Could you copy the records below, from their start through the line containing "(x=142, y=348)", inclusive, keeping all other text unchanged but scaling every coordinate in the answers by 1.95, rounded to whole numbers with halves rounding up? Leave the pictures out of your copy.
BEGIN EXTRACTED DATA
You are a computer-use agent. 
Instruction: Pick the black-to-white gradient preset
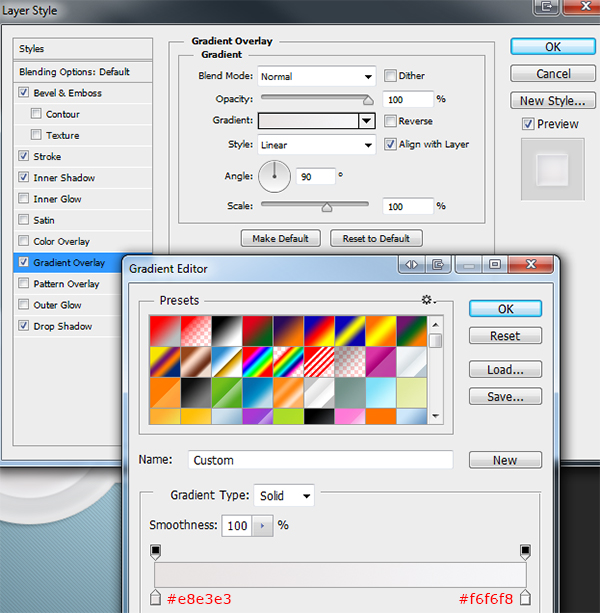point(225,329)
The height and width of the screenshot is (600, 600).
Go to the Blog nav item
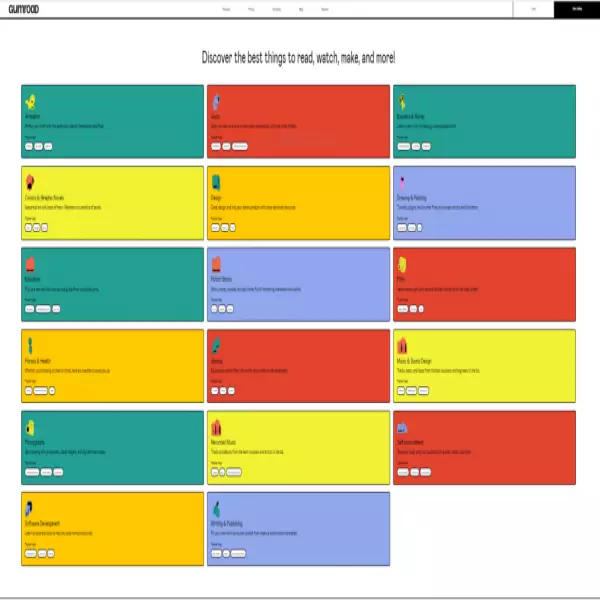tap(301, 8)
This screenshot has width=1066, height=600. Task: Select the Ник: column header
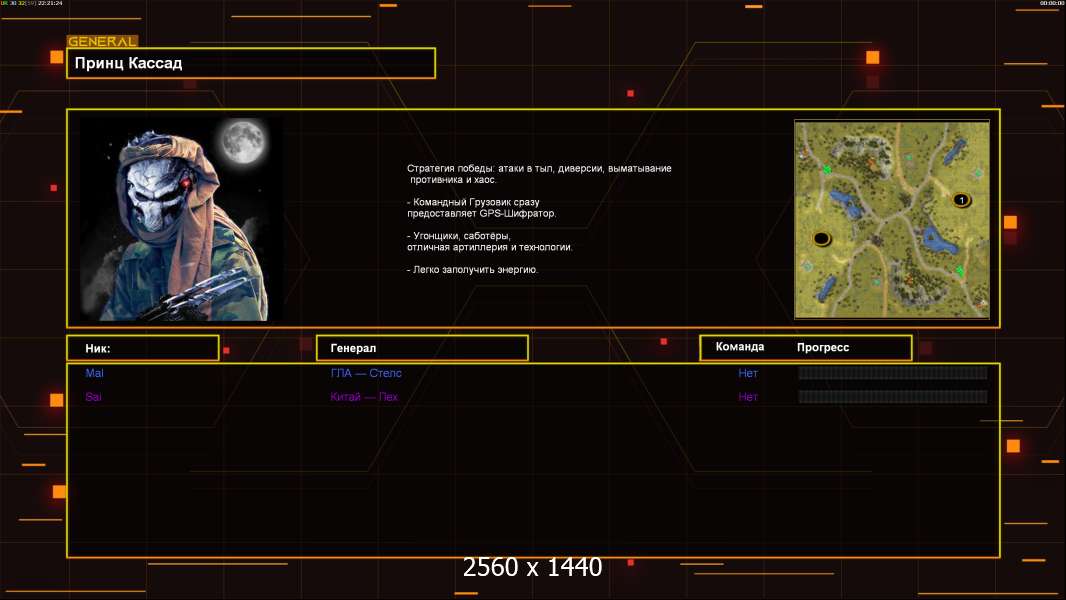(x=142, y=348)
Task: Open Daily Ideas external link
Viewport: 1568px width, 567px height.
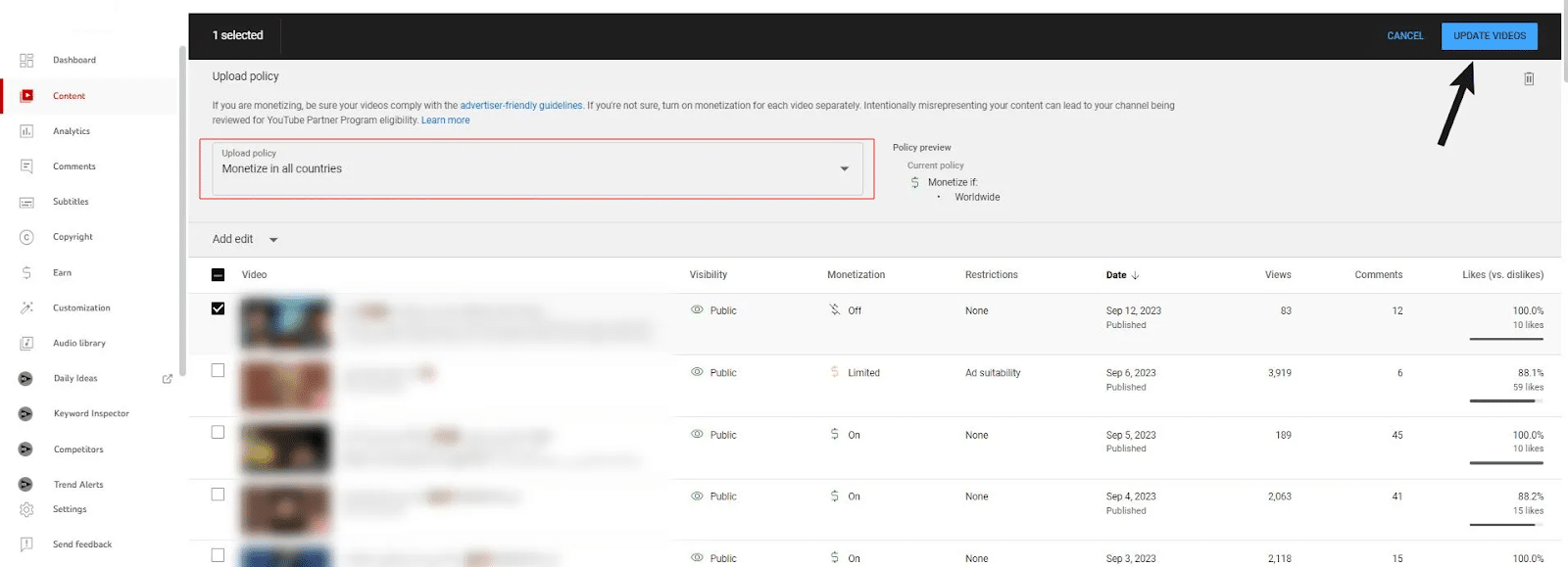Action: 167,379
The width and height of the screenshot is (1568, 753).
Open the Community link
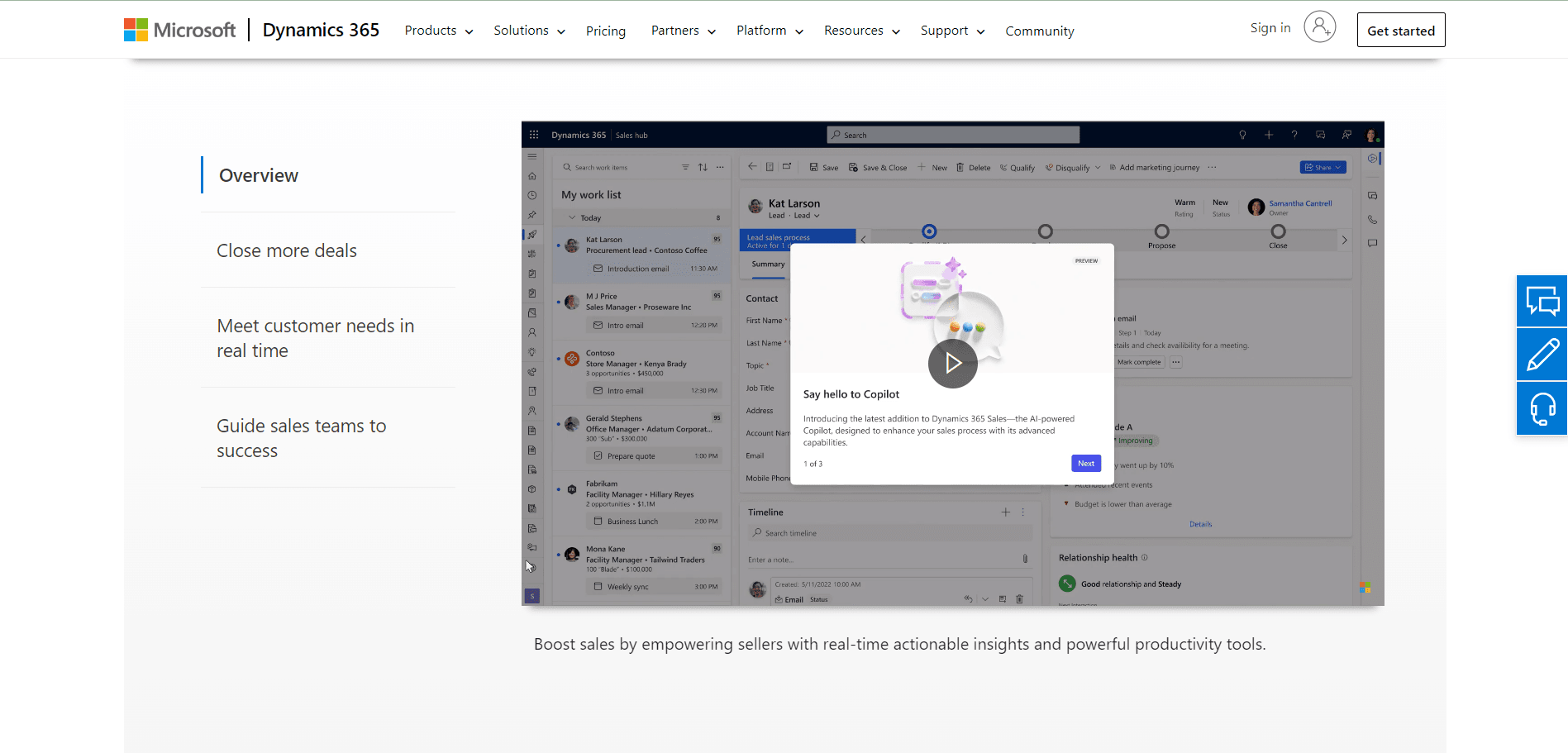1039,31
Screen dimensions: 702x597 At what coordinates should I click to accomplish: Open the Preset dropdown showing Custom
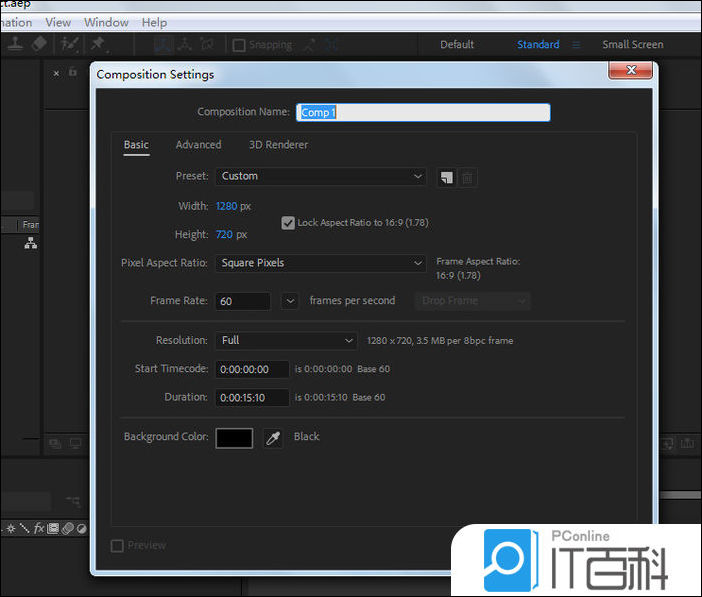[x=321, y=176]
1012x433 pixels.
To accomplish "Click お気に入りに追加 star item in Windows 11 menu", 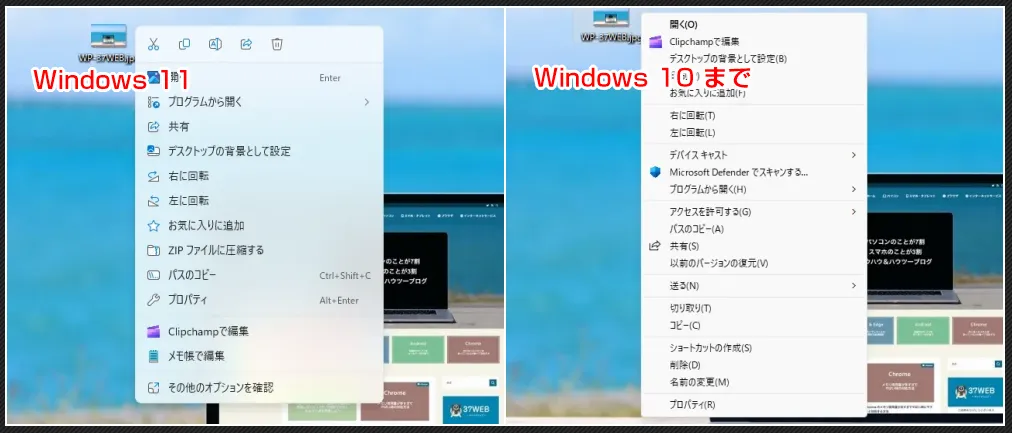I will (206, 226).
END EXTRACTED DATA
SOLVED EXERCISE
You are a computer-use agent. 
Instruction: Pick the black-to-white gradient preset
point(439,642)
The height and width of the screenshot is (600, 600).
Go to the Blog nav item
tap(587, 16)
This screenshot has width=1066, height=600. Task: Select the Ник: column header
(x=277, y=679)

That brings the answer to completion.